Damnation Alley
From Wikipedia, the free encyclopedia
Damnation Alley | |
Cover of first edition (hardcover) |
|
Author | Roger Zelazny |
---|---|
Cover artist | Jack Gaughan |
Country | United States |
Language | English |
Genre(s) | Science fiction novel |
Publisher | G.P. Putnam's Sons |
Publication date | 1969 |
Media type | Print (Hardcover & Paperback) |
Pages | 157 pp |
ISBN | NA |
Damnation Alley is the title of a 1967 science fiction short story by Roger Zelazny, which he expanded into a novel in 1969. A film adaptation of the novel was released in 1977.
Contents |
[edit] Plot introduction
Both the short story and the novel open in a post-apocalyptic Southern California, in a hellish world shattered by nuclear war decades before. Several surviving police states have emerged in place of the former United States. Hurricane-force winds above five hundred feet prevent any sort of air travel from one state to the next, and sudden, violent, and unpredictable storms make day-to-day life a mini-hell. "Hell" Tanner, a convicted killer and the last Hells Angel alive, is offered a full pardon in exchange for taking on a suicide mission - a drive through "Damnation Alley" across a ruined America from Los Angeles to Boston — as one of three vehicles attempting to deliver urgently needed plague vaccine.
═══
Your tasks:
#1 Using the Damnation Alley article, explain in one to three sentences why no one can travel by air from one state to the next.
#2 Please list every distinct year mentioned in the Damnation Alley article, with what it gives for each.
═══
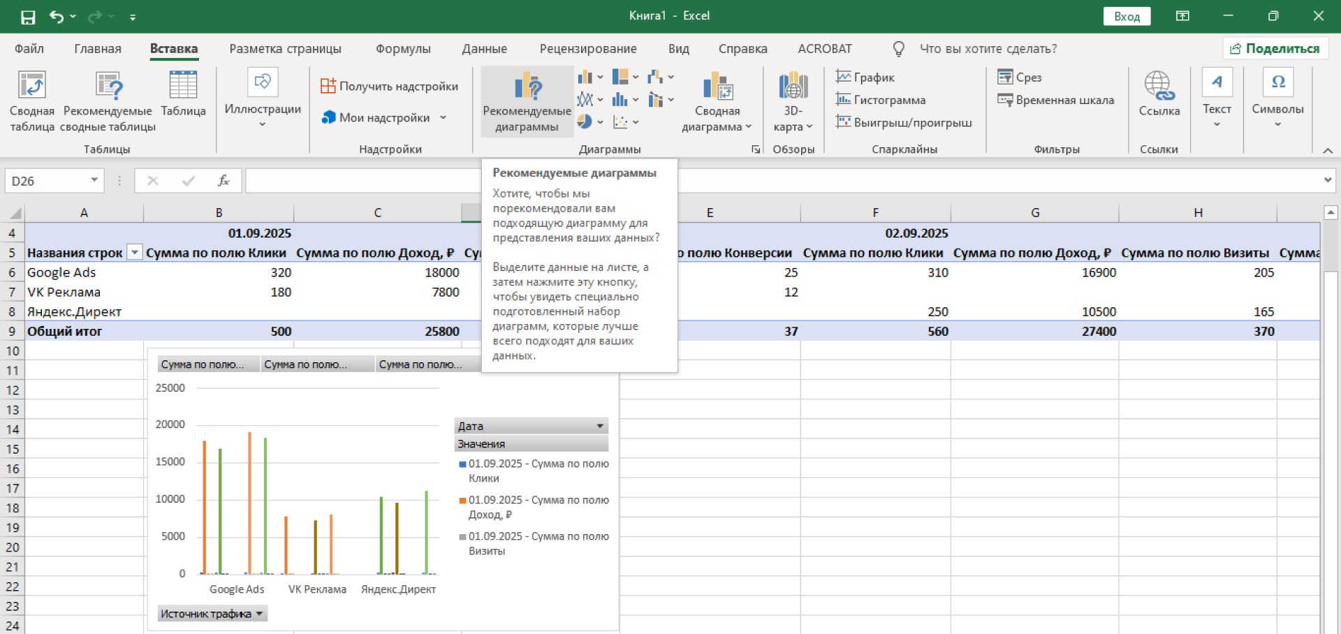Expand the Дата dropdown in chart legend
This screenshot has height=634, width=1341.
[599, 426]
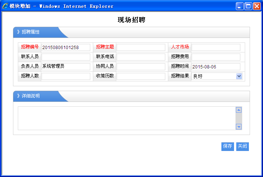Click the text area scroll down arrow
Screen dimensions: 263x177
coord(239,127)
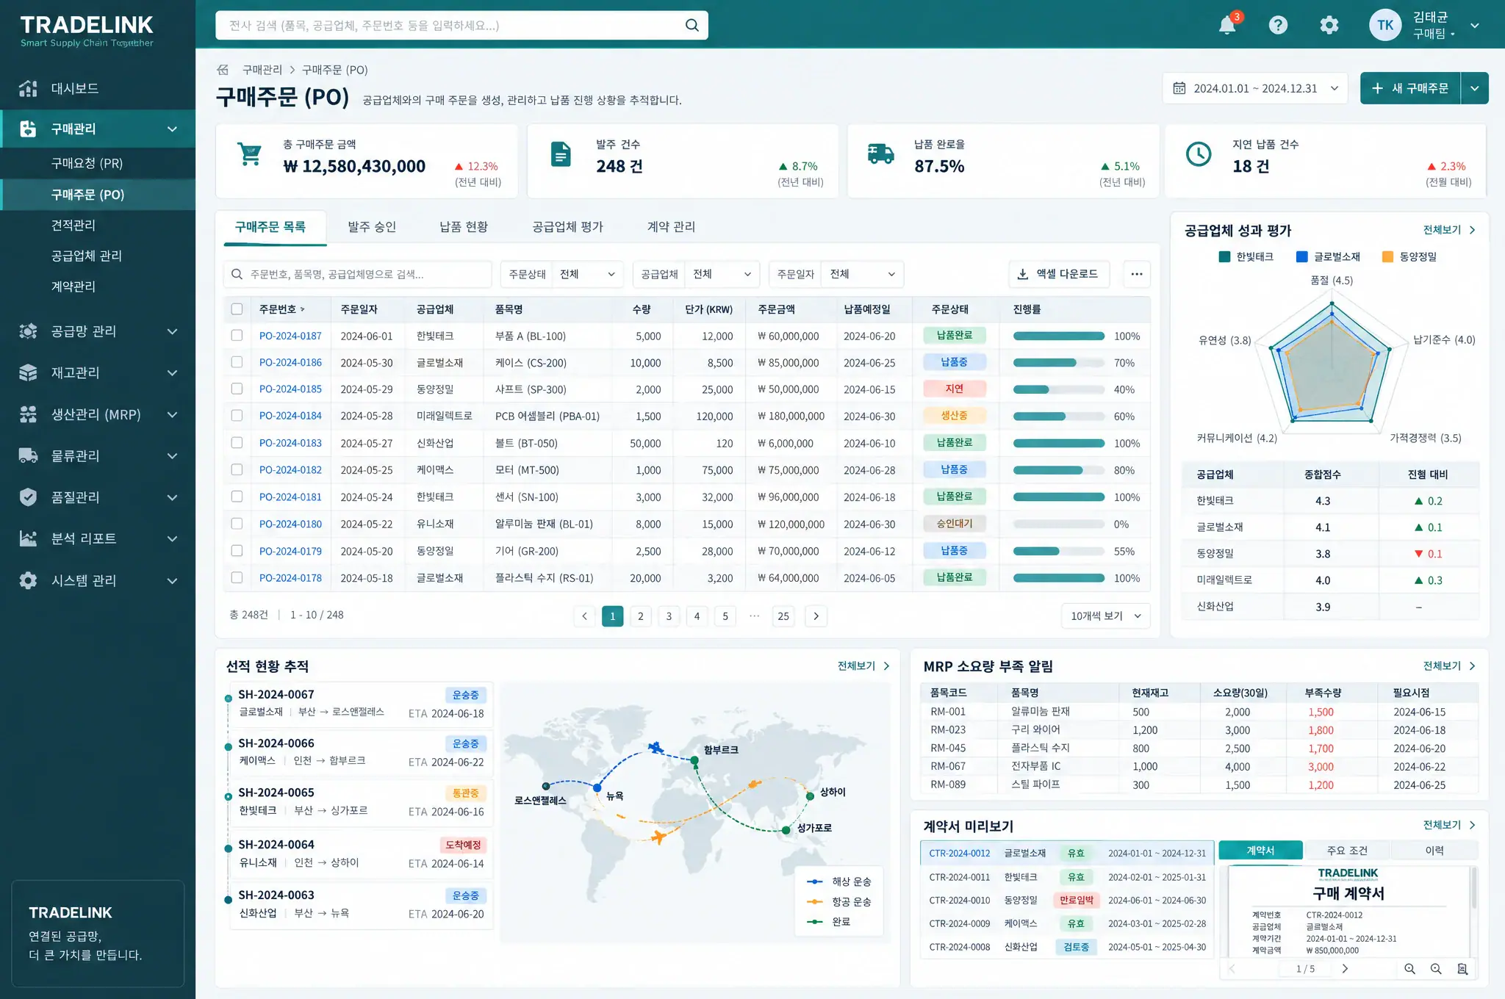Open the 주문상태 filter dropdown

coord(562,274)
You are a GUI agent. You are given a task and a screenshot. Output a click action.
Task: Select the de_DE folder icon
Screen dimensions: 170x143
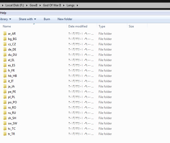pyautogui.click(x=5, y=49)
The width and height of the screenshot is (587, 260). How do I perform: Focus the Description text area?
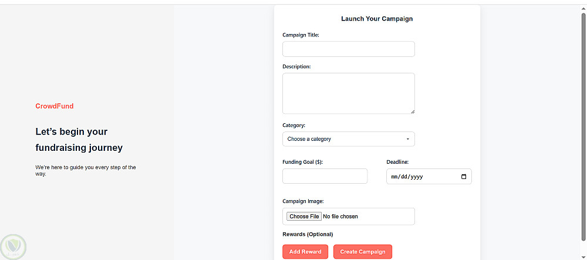(x=348, y=93)
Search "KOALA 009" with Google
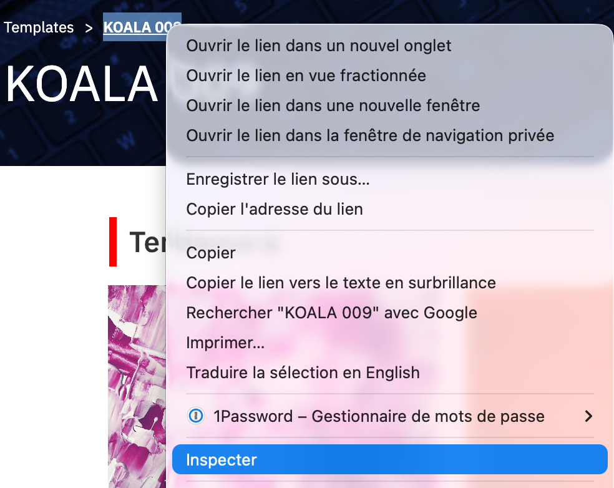The image size is (614, 488). [x=331, y=313]
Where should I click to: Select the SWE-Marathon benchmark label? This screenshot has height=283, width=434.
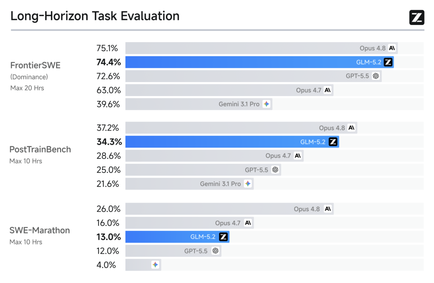tap(39, 230)

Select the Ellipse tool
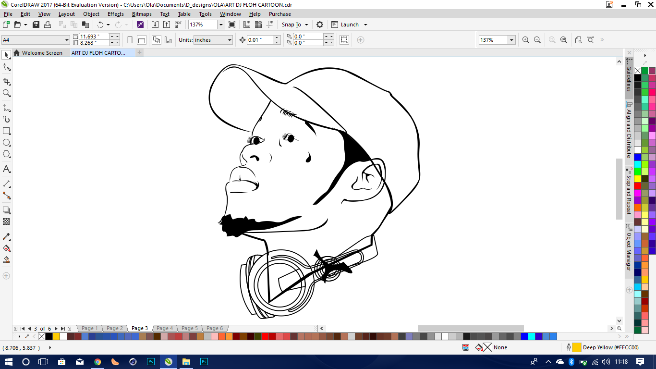click(x=6, y=142)
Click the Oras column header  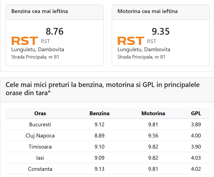(40, 113)
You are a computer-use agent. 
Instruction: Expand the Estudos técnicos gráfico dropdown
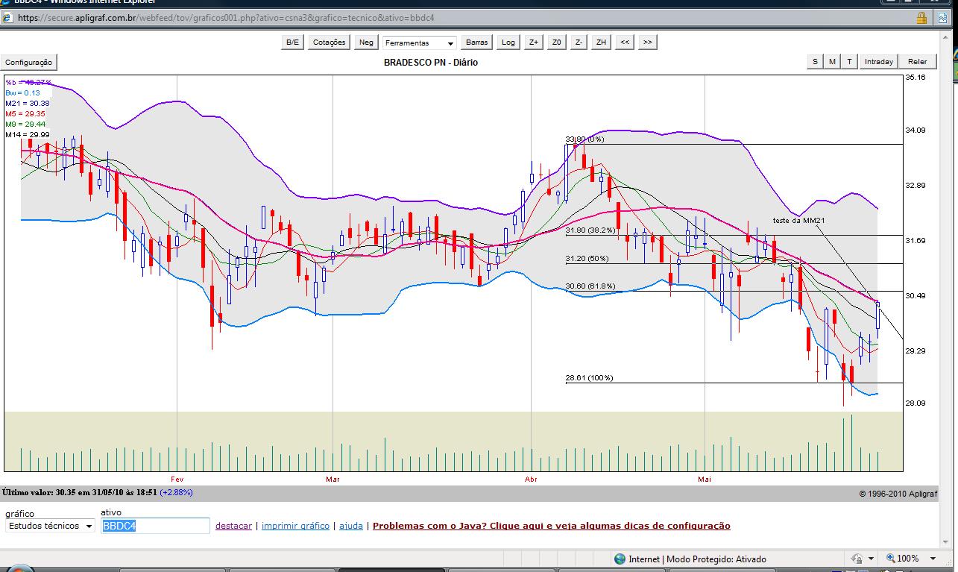coord(50,526)
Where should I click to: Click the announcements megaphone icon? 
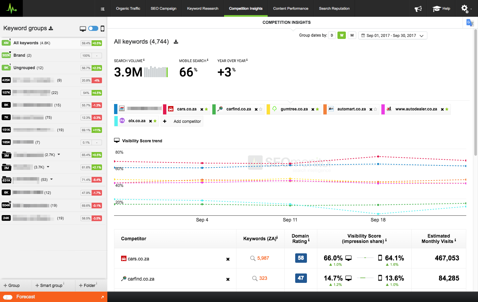(418, 9)
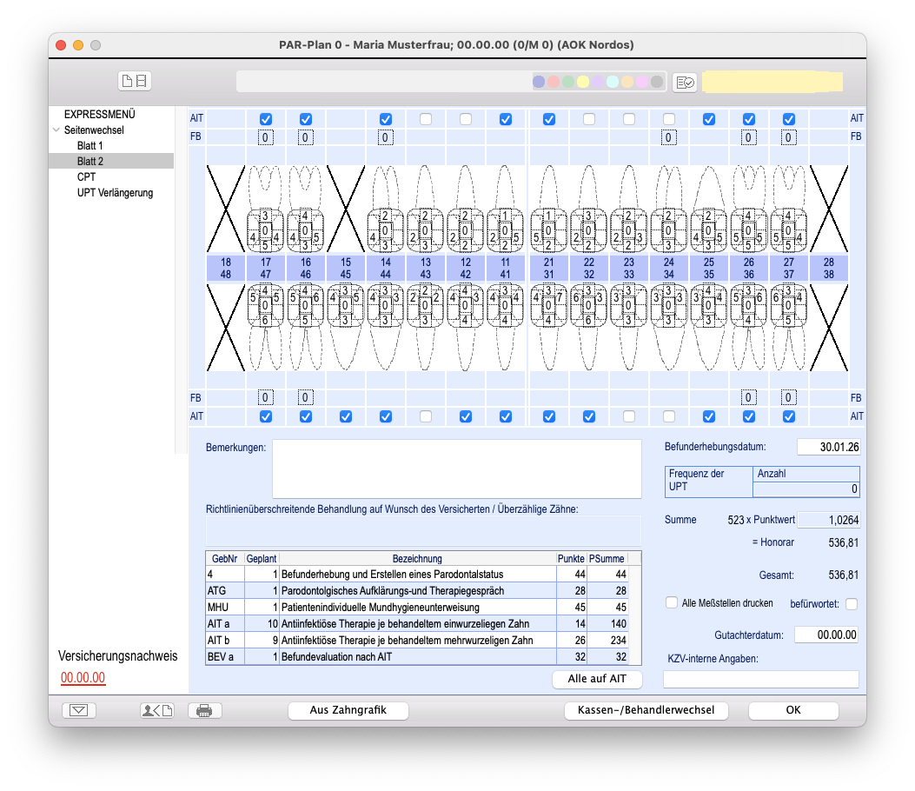
Task: Open the down-arrow menu button bottom left
Action: point(79,710)
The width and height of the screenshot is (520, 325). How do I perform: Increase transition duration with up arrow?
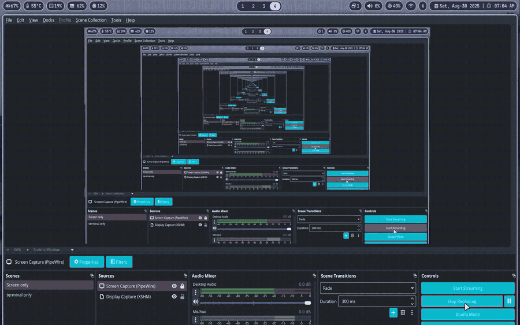(x=412, y=299)
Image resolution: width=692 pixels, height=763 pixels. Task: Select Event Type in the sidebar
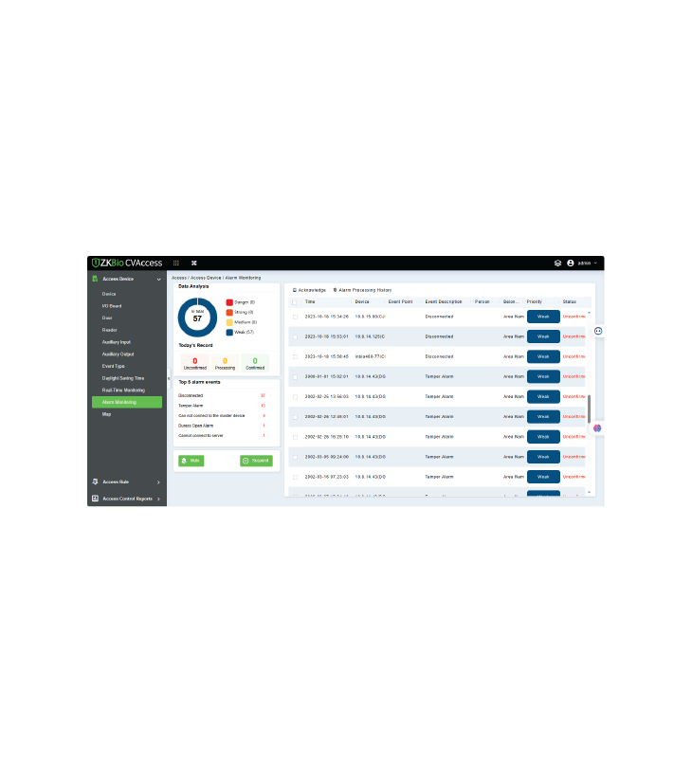[114, 366]
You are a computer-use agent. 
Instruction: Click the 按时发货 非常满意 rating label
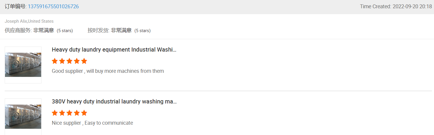[119, 30]
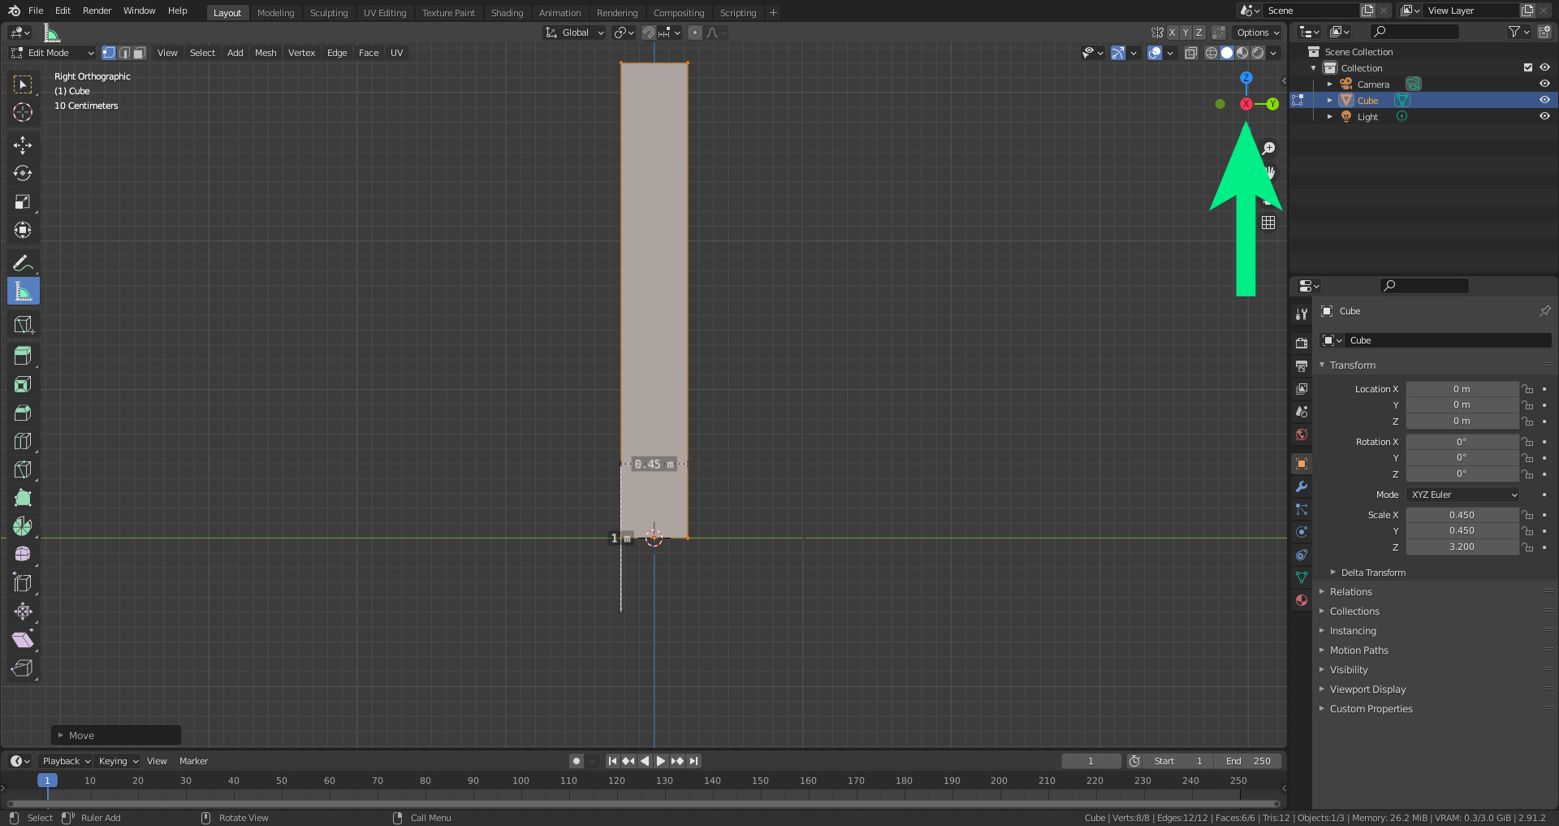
═══
Task-by-task results:
#1 Air travel between states is impossible because hurricane-force winds blow above five hundred feet.

#2
- 1967: the science fiction short story "Damnation Alley" by Roger Zelazny
- 1969: the expansion into a novel, published by G.P. Putnam's Sons
- 1977: the release of the film adaptation of the novel